Here is a listing; work out how many of its lines contain the word "agent", and state only that number.

[Opening Data for processing section]

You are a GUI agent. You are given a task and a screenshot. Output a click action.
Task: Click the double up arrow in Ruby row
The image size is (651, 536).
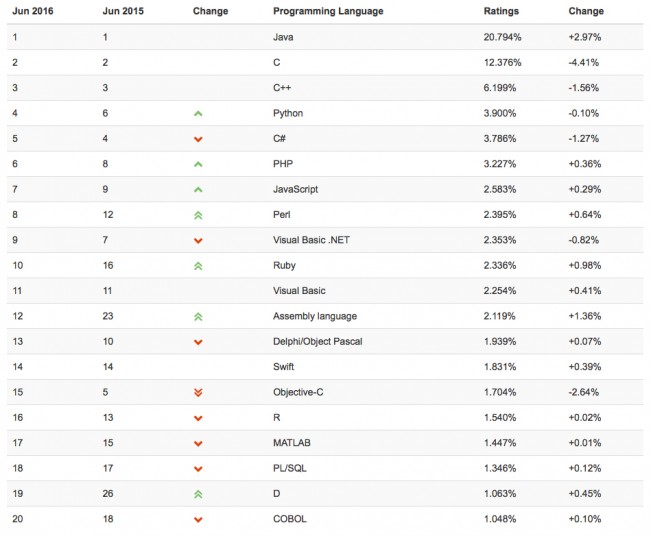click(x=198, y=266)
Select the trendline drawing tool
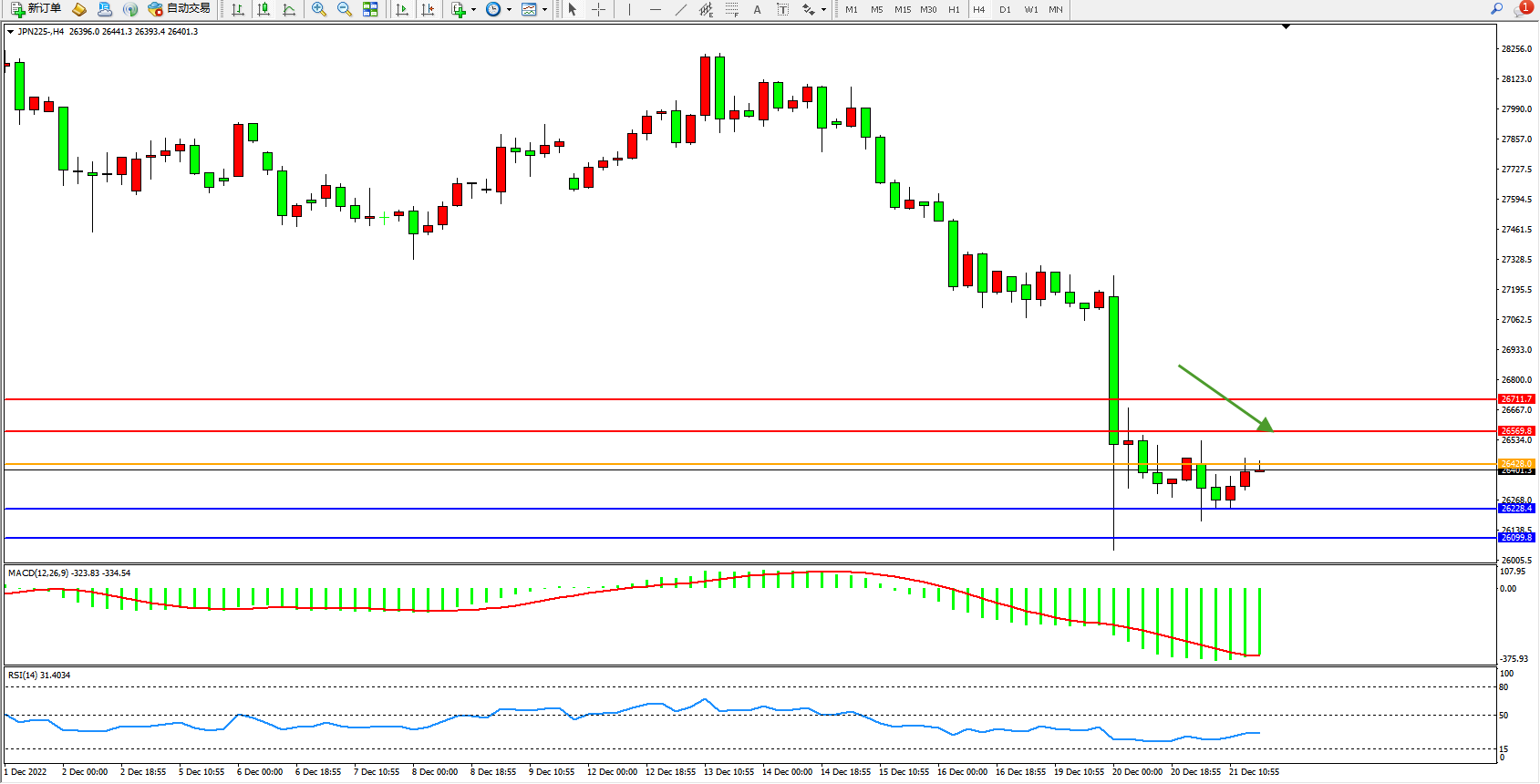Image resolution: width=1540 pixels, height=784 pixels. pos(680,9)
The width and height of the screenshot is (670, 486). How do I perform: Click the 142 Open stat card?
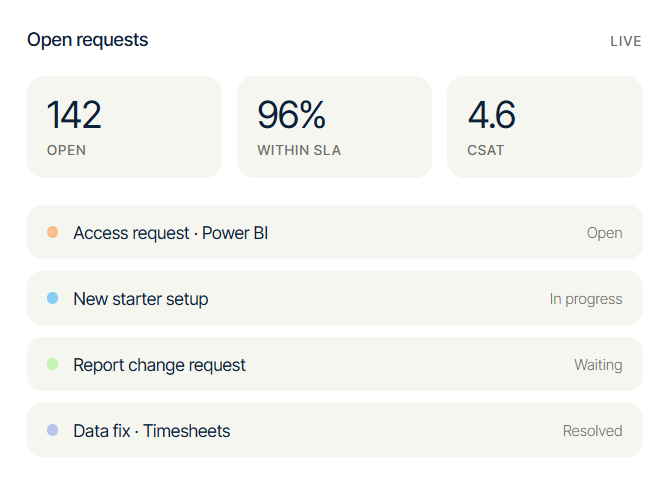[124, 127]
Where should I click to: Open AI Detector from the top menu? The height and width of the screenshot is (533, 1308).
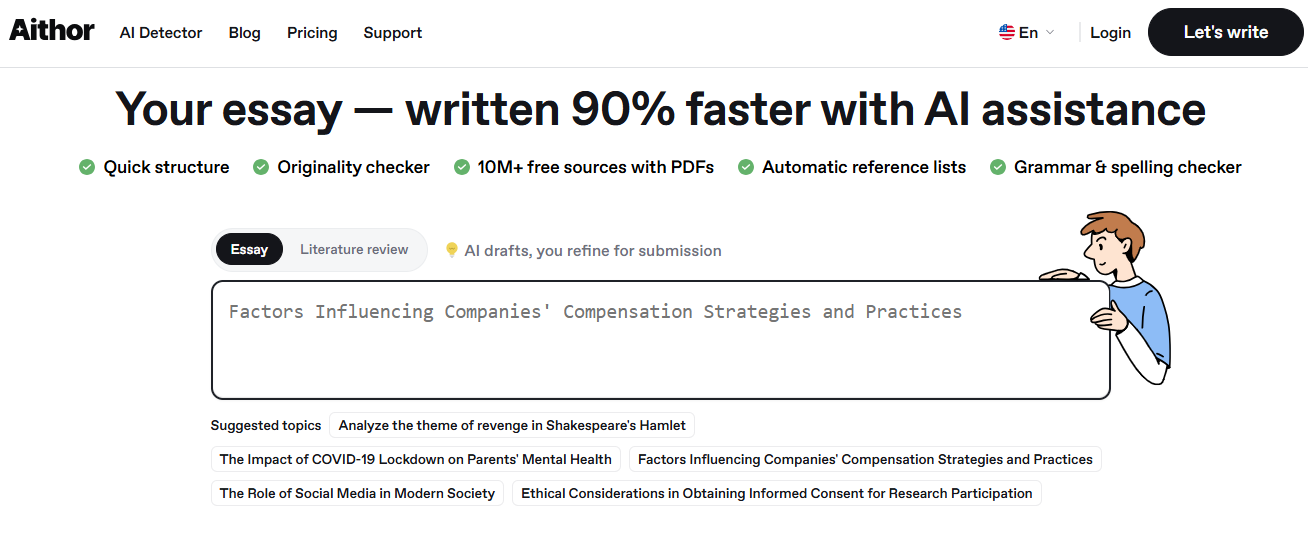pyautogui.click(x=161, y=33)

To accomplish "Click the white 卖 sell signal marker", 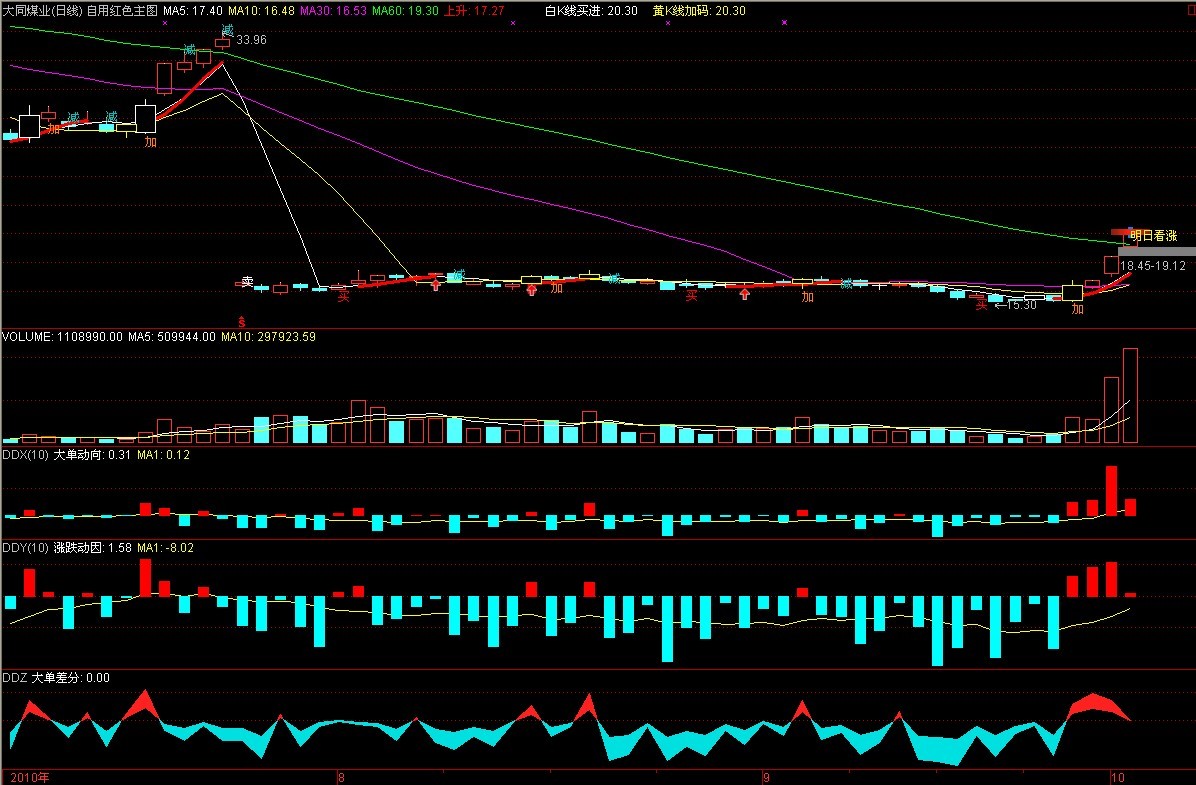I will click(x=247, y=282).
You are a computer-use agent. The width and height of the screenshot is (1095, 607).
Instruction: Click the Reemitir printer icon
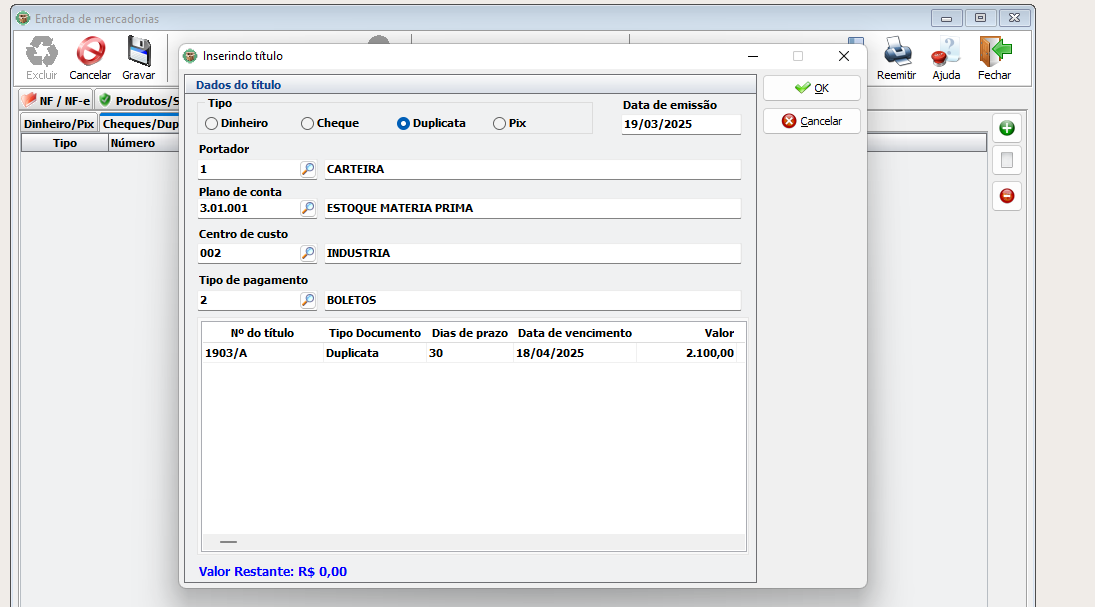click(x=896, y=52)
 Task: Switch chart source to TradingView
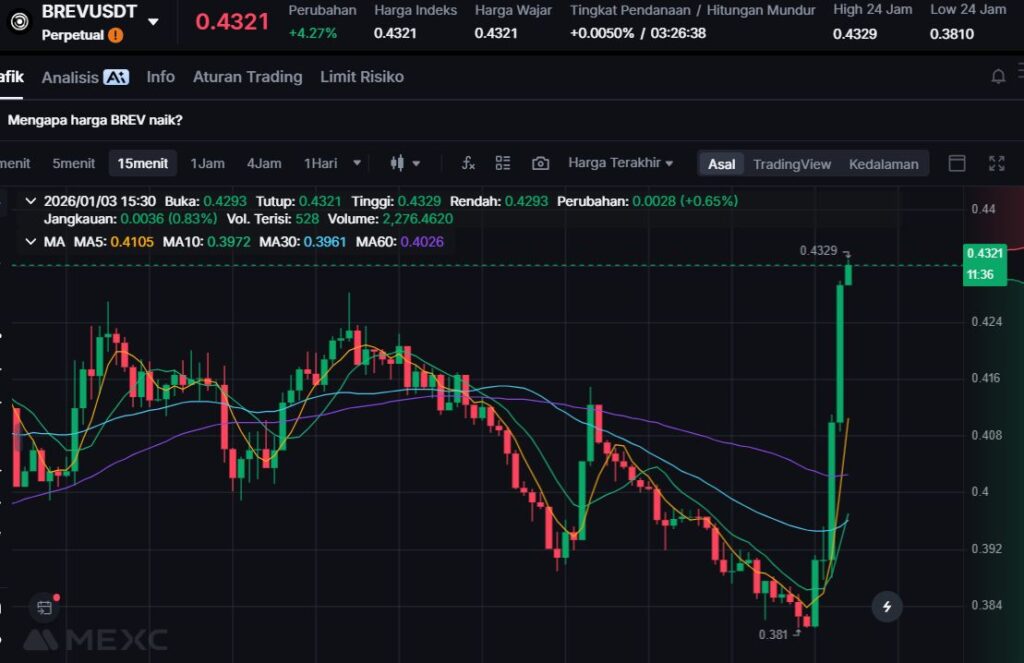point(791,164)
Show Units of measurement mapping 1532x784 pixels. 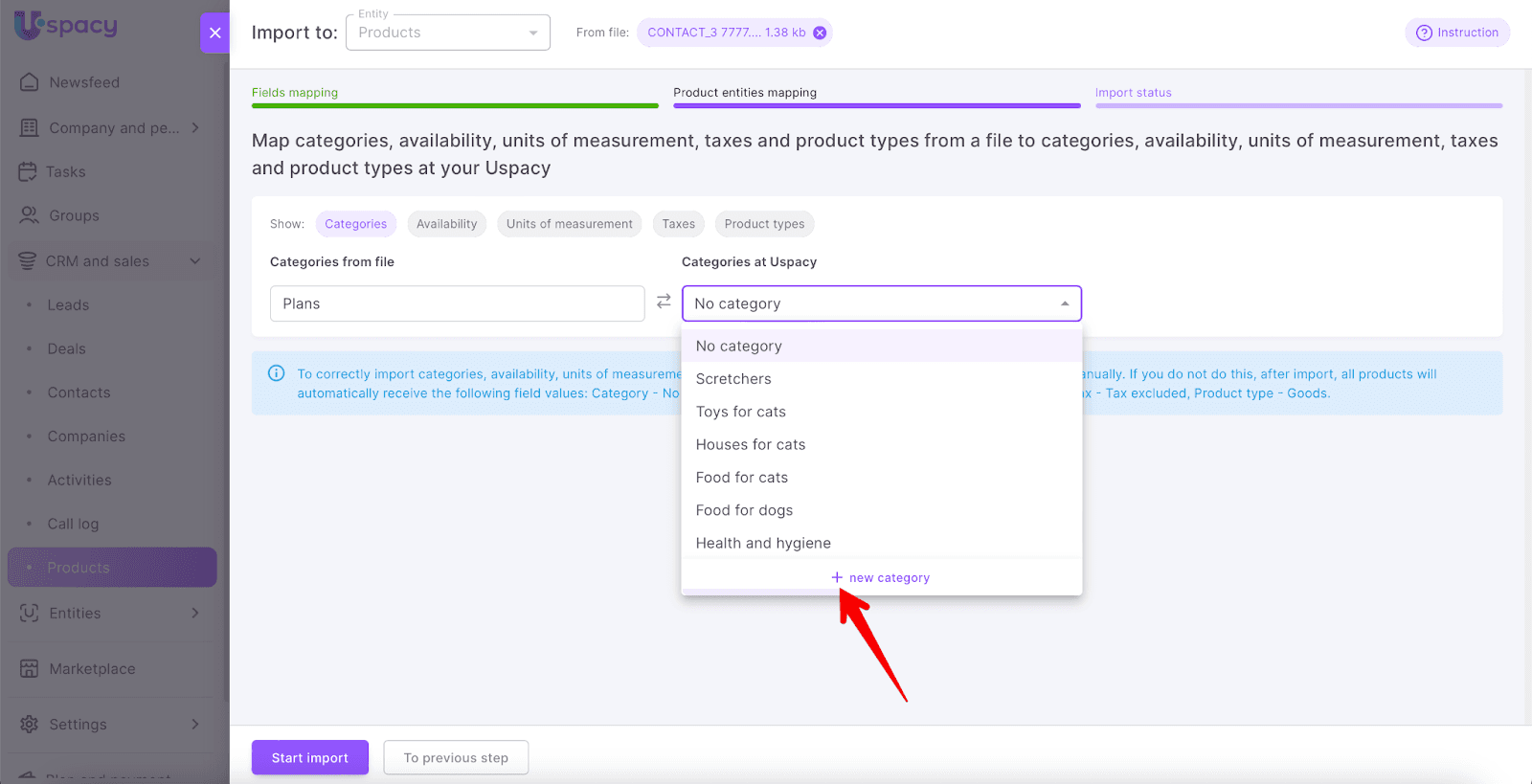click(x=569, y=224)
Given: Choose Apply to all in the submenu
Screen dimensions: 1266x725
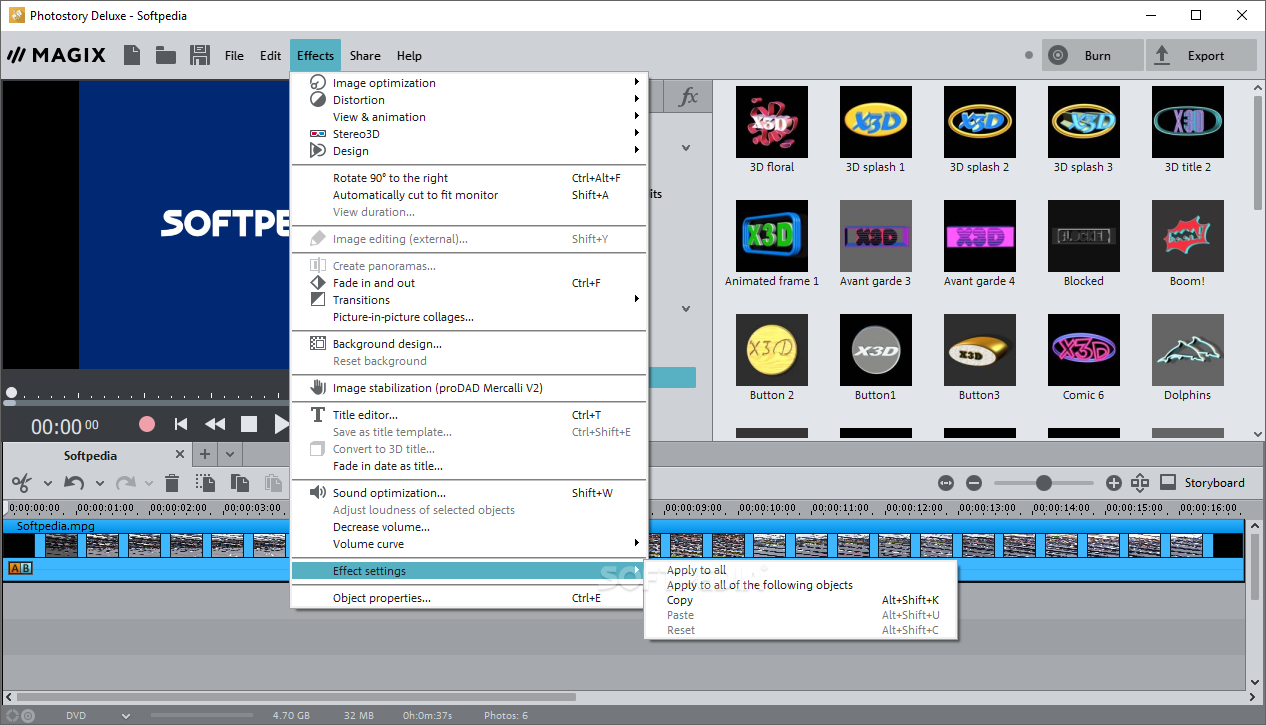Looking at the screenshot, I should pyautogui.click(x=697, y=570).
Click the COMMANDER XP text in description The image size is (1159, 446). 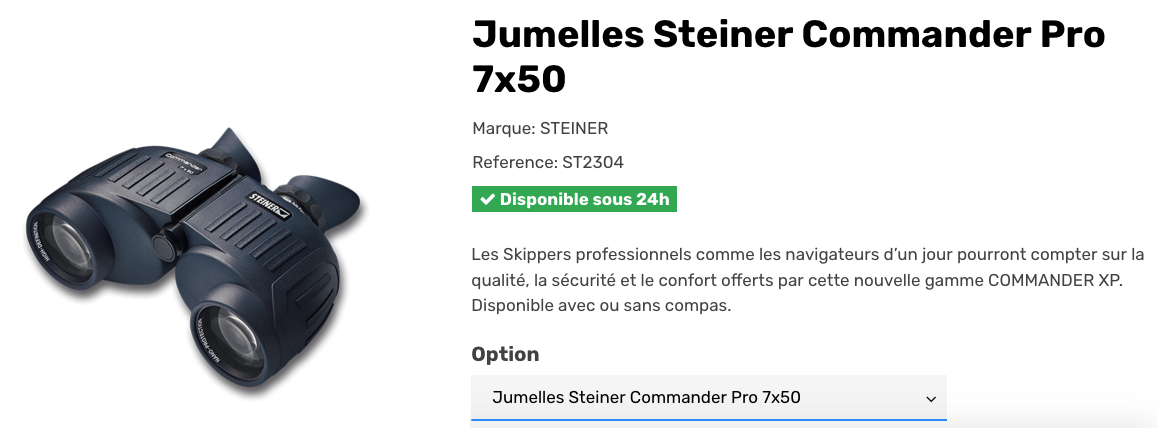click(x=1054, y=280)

[Closing Data for processing section]

-- Output for this exercise --
2